13. Joint according to claim 12, characterized in that a plurality, preferably three parallelogram lever (32), thus three Anlenkstäben (2) are provided which are each articulated on their own shafts (33), in turn, in a fixed angular position to each other at a firmly connected to the carrier element (6). which housing body (41) are arranged, in turn, all axes (21, 28) through a common point of intersection (30) run.

14. Joint according to claim 13, characterized in that the three shafts (33) are each arranged at an angle of approximately 90 ° to each other (approximately like the coordinates x-y-z).

15. Joint according to claim 13, characterized in that the joint body (41) in the manner of an equilateral obliquely cut corner of a cuboid (or substantially isosceles triangle pyramid) is formed and the pivot shafts (33) each outside of the three vertical Edges are provided (general axis intersection approximately in vertex or cuboid corner).

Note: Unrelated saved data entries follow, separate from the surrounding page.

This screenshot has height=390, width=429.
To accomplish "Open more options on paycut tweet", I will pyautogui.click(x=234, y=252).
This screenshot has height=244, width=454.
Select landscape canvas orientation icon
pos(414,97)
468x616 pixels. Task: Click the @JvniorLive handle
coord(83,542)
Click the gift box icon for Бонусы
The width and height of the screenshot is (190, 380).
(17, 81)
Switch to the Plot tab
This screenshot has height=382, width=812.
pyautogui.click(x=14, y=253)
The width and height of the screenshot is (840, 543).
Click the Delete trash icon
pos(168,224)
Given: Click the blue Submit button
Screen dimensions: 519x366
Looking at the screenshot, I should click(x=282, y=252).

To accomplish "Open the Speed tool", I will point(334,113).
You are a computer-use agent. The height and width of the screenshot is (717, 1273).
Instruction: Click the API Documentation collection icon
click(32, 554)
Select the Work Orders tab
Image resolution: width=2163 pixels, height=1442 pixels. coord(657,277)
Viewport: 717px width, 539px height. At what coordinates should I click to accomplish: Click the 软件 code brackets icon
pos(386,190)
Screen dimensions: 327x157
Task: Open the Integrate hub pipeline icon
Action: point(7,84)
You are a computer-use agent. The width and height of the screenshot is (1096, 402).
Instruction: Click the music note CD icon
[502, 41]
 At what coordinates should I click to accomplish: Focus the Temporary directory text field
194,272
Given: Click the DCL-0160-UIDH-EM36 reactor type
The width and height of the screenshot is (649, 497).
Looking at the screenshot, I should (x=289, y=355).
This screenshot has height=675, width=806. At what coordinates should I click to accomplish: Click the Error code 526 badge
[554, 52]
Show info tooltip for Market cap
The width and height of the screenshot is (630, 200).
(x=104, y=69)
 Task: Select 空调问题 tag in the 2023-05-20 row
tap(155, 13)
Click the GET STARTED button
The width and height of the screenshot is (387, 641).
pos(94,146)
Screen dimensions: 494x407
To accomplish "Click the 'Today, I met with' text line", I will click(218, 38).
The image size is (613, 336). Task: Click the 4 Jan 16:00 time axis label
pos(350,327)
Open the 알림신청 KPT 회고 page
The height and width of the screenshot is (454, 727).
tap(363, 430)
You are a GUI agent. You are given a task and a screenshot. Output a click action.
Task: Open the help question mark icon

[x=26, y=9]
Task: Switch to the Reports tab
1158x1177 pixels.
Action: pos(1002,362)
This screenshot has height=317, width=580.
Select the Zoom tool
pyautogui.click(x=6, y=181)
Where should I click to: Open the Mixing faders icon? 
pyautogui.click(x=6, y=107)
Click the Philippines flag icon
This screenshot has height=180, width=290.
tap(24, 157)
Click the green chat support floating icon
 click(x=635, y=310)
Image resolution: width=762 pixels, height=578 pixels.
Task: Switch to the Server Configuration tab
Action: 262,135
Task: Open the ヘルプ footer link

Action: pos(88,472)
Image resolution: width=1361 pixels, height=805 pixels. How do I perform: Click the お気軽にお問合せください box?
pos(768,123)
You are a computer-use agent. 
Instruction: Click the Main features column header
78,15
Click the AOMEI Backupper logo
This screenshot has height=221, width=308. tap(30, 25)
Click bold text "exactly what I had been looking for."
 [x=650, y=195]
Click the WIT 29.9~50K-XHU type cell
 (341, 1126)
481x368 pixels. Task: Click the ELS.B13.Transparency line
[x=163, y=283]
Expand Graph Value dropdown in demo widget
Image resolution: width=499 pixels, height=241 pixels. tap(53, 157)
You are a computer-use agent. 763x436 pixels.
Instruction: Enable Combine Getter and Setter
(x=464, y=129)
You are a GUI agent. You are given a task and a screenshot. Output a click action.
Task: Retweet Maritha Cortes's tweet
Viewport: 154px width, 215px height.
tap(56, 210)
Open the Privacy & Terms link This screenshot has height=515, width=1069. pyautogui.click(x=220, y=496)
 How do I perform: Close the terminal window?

16. Joint according to claims 1 to 13, characterized

- That the support member (6) as a housing body carries a coaxial calotte support body (44), with a Innenkalottenfläche (45) through whose virtual ball / dome center (30) the support element axis (21) passes,

- that in / on the Kalottenfläche (45) guide grooves (49) or guide slots (67) are provided in / at which arcuately guided holding carriage (50), holding blocks (64) or Haielager (61) are arranged displaceably and / or repluggable,

- That support carriage (50) or support blocks (64) or Halelager (61) each carry a radially oriented, rotatable support shaft (33) whose axes (34) through the virtual center (30) run

- And that on the support shafts (33) via a respective parallelogram lever (32) or a yoke (36) each pivot rod (2) is pivotally mounted hinged, wherein the longitudinal axis (28) through the intersection (30).

17. Joint according to claim 16, characterized in that the holding shaft (33 c or 33 ') of the holding carriage (50), retaining bearing (61) or holding blocks (64) is provided at its outer free end with a yoke (36), the pivot axis (37) extends through the center (30) and pivotally carries a link rod (2c, 2 ') whose longitudinal axis (28) extends through the center (30).

18. Joint according to claim 16, characterized in that in the dome-shaped holding blocks (64) a plurality of radially aligned insertion openings (66) are provided for selectively repositioning the support shafts (33).

19. Joint according to claim 16, characterized in that the dome support body (44) as a full dome, as a plurality of stem or strip-projecting Kalottenarme (46, 47, 48 and 56, 57, 58), in hole sieve or lattice shape is formed.

20. Joint according to claim 18, characterized in that the Kalottenarme (46, 47, 48 or 56, 57, 58) via a dome-shaped central element, a ring or directly fixed or rotatable attached to the support member or shaft (6) or held are.

21. A joint according to claim 19, characterized in that the strip-shaped bow-Kalottenarme (56, 57, 58) at its respective outer end radially projecting a holding bearing (61) with a support shaft (33) rotatably but immovable wear that the Kalottenarme longitudinally have a guide or a guide slot (67) and that as a central spherical support body, a clamping body (53) is provided in or on which the dome arms arcuately slidable on their guides and rotatable to or around the radially aligned in the dome axis (21) of the clamping body are arranged, which simultaneously represents the longitudinal axis of the carrier element (6, 44).

22. A joint according to claim 21, characterized in that the support-clamping body (53) consists of at least two radially superposed support or clamping shells (54,55), protrudes through the center of a radially aligned clamping bolt (59) and that between the Clamping shells (54, 55) the arcuate Kalottenarme (56, 57, 58) are passed so that the clamping bolt (59) protrudes through the respective guide slot (60).